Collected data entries
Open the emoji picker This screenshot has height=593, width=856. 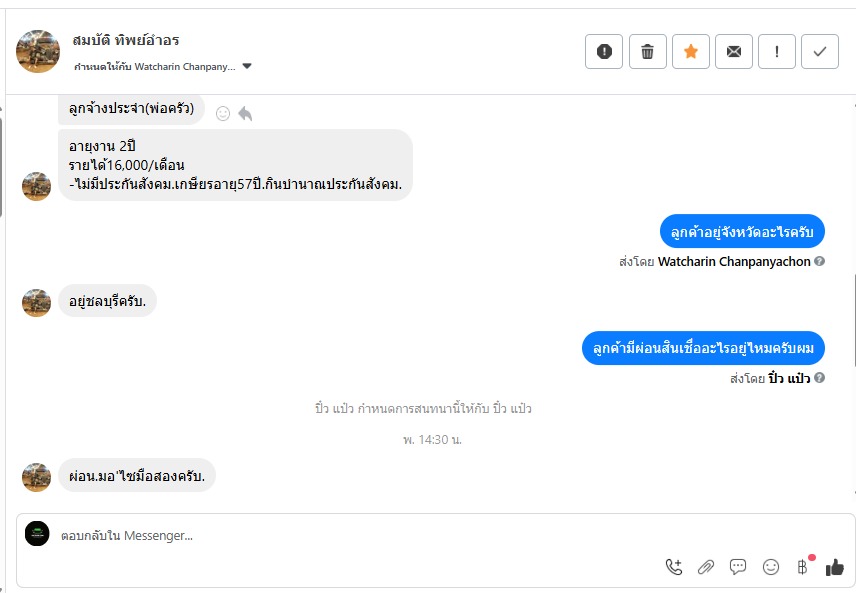[771, 567]
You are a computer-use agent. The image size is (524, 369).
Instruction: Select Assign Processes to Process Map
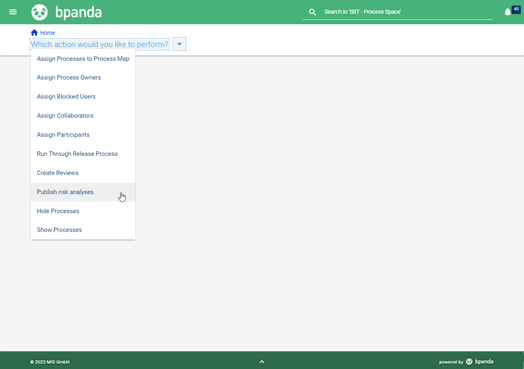pyautogui.click(x=83, y=59)
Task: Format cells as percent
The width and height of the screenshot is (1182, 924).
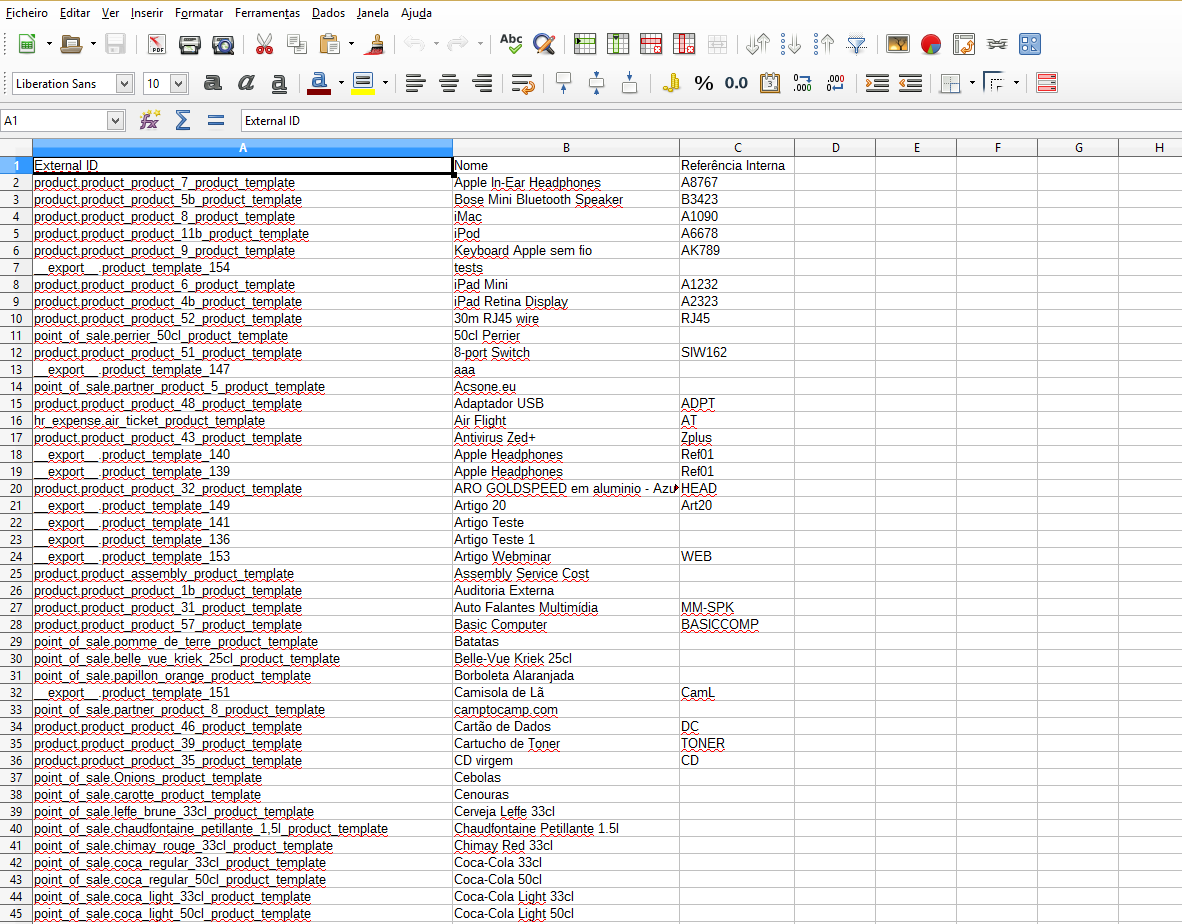Action: coord(704,83)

> _Problem description_: Reproduce exactly and only the lines from the one with "Task: Format cells as percent" through the final line of the records above, inclusive. Pictures must be left out.

> _Written response_:
Task: Format cells as percent
The width and height of the screenshot is (1182, 924).
Action: coord(704,83)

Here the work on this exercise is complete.